4.) Idiots who keep you waiting in line at stores while they fumble with their checkbook or yack with their friends or have to go on a trip to the moon to find their friggin' credit cards, shall be flayed alive with a leather whip wrapped in barbed wire. Then their children, favorite pet, favorite friend, whomever, shall be boiled in oil ... just because they're stupid enough to have stupid friends.
5.) People who keep you waiting in line while they are buying lottery tickets will be sent to a special kind of hell where they shall be disembowled and beheaded every day ... forever. With their family and friends ... again, just because if you're stupid enough to have such a stupid friend ... well, you know the rest.
6.) Newspaper editors who can't make up their minds story placement, and keep you making over your pages again and again and again and again ... shall be shot dead. No, we won't spend the time torturing them first. We won't give them the satisfaction.
7.) Newspaper reporters who give you a length on their stories must keep to such a length. Or we will burn down their house. While their family is still inside.
8.) Newspaper reporters must meet their deadlines. If they do not, see number 3 above.
9.) The Coke machine in my newspaper's prepress department will start accepting nickels. It has 24 hours. If, by then, it still does not accept nickels ... we will start drinking more Pepsi products. Or Ale 8 One.
10.) Anyone, and I mean anyone, who goes "Rah! Rah!" for the war in Iraq, will be immediately shipped to Iraq. Forever. The same goes for anyone who gives a cheerful smile whenever President Sidious ... er, I mean Bush ... appears on television. If they give a disdainful smile, we will instead allow them to go to Amsterdam. Or Vegas. Forever.

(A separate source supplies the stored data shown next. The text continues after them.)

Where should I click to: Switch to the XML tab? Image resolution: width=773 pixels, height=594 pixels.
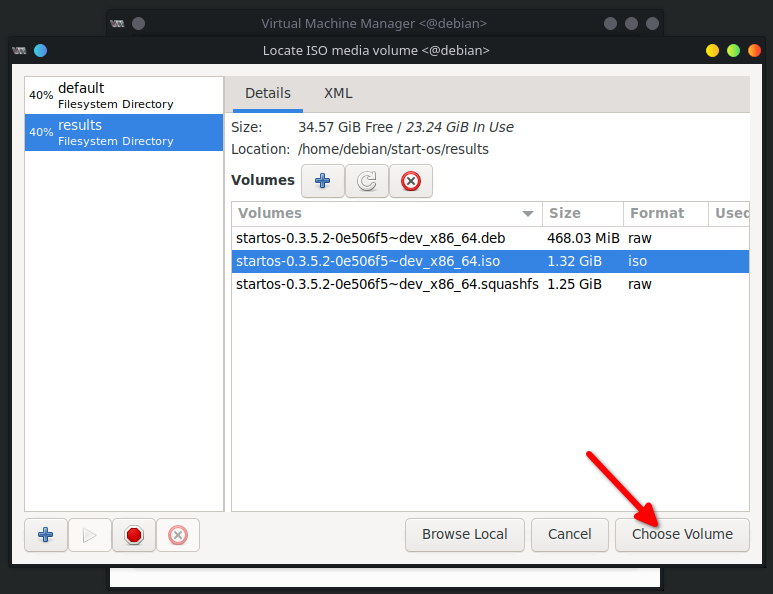point(338,93)
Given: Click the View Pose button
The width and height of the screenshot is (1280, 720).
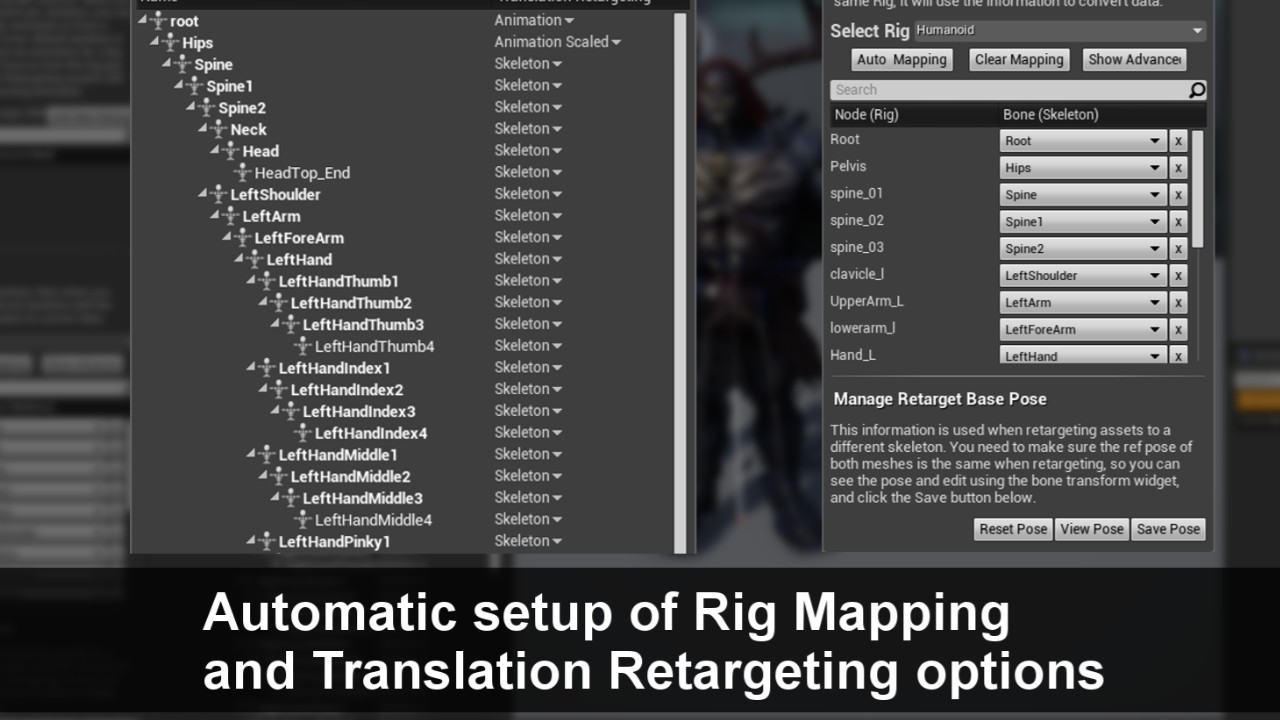Looking at the screenshot, I should click(1092, 529).
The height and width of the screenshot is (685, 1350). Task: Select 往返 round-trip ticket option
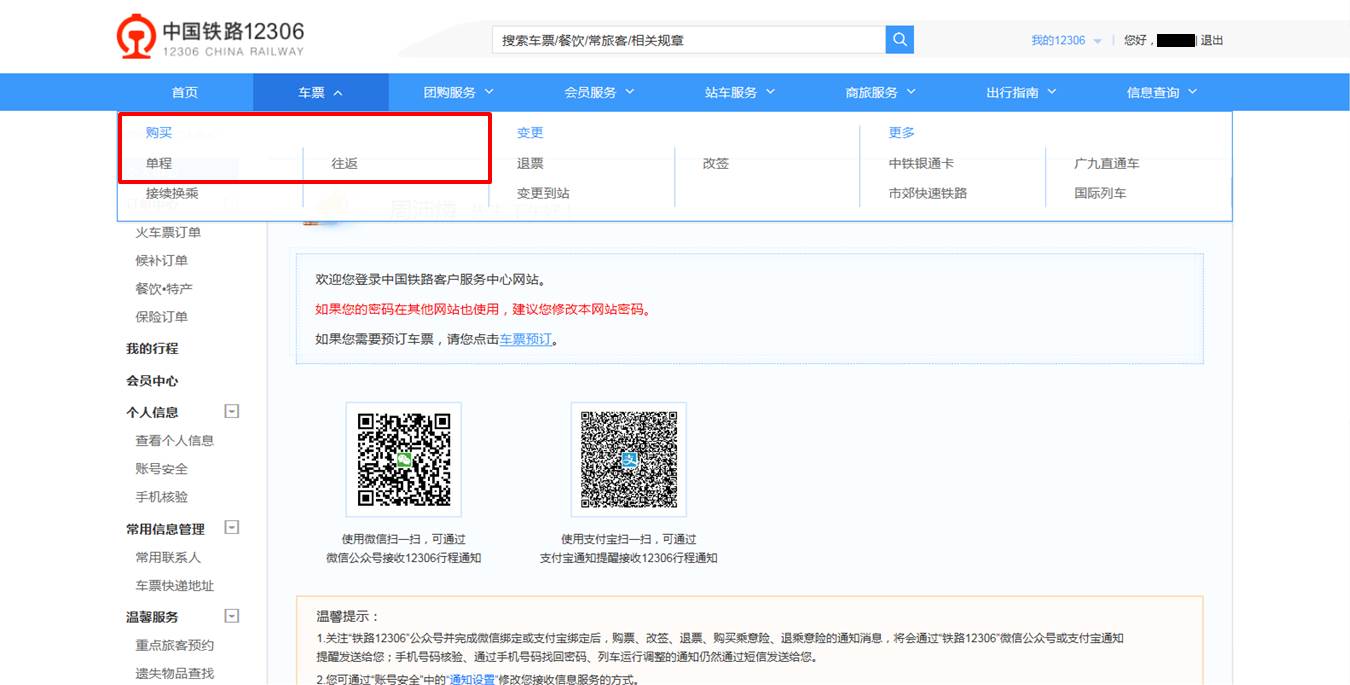point(345,164)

More possibly in the future ...


cyn said...

belgad has pms! ;*)

haha! great points and great vents!

Howard von Darkmoor said...

somebody had a bad day. I think somebody needs a time out.

Ty said...

11.) For people who tell me I need to take a "time out" ...

"Chinese have a lot of hells."
-- Eddie from Big Trouble in Little China

Just kidding.

cyn said...

that quote is a book in itself. =p

go stand in the corner, the lot of you!!!!